> [Record extracts]
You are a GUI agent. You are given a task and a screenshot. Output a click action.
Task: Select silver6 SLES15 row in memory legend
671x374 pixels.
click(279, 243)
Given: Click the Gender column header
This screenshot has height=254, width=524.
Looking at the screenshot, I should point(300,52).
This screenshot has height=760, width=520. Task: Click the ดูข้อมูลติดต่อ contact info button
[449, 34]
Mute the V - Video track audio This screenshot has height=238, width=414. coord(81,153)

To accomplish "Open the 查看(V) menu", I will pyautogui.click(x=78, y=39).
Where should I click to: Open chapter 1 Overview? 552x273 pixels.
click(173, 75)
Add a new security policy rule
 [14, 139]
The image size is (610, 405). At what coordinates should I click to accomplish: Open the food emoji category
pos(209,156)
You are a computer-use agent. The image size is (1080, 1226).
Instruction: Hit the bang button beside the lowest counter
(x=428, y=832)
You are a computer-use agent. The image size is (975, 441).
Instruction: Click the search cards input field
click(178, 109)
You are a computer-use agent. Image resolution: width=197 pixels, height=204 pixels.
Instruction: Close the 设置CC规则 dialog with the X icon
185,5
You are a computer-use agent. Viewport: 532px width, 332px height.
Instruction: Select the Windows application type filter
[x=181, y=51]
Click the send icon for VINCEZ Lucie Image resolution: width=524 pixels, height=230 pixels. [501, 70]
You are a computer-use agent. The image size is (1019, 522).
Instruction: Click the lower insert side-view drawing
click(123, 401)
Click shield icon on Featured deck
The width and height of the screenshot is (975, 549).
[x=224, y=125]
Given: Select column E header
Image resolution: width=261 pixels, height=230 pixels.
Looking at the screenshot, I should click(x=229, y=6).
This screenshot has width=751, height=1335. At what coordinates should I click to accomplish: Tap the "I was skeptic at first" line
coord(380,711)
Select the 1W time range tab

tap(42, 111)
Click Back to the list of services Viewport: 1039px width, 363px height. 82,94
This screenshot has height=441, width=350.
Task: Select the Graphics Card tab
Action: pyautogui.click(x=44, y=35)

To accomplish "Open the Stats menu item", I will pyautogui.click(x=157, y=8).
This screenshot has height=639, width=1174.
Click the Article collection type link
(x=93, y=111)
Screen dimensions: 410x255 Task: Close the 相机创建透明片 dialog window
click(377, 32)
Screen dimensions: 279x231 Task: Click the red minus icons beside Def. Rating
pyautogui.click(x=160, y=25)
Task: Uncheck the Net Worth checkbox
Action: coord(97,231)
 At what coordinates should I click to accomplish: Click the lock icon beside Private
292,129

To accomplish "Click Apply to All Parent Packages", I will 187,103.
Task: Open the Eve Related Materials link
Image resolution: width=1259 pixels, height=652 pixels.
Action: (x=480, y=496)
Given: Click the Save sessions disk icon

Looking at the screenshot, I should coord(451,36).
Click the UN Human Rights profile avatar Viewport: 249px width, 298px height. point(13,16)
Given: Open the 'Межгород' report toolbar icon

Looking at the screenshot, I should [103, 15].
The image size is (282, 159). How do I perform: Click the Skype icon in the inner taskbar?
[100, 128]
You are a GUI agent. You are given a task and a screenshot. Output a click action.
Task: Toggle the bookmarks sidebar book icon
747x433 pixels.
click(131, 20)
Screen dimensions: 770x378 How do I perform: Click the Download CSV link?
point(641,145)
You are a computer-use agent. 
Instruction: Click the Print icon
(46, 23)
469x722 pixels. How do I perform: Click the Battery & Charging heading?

> [What the task asks] Identify all lines in the records above with the word "will".

> [Solution to this problem]
To accomplish "Open the 查看(V) menu", I will pyautogui.click(x=78, y=39).
To accomplish "Open the Stats menu item", I will pyautogui.click(x=157, y=8).
To accomplish "Click Apply to All Parent Packages", I will 187,103.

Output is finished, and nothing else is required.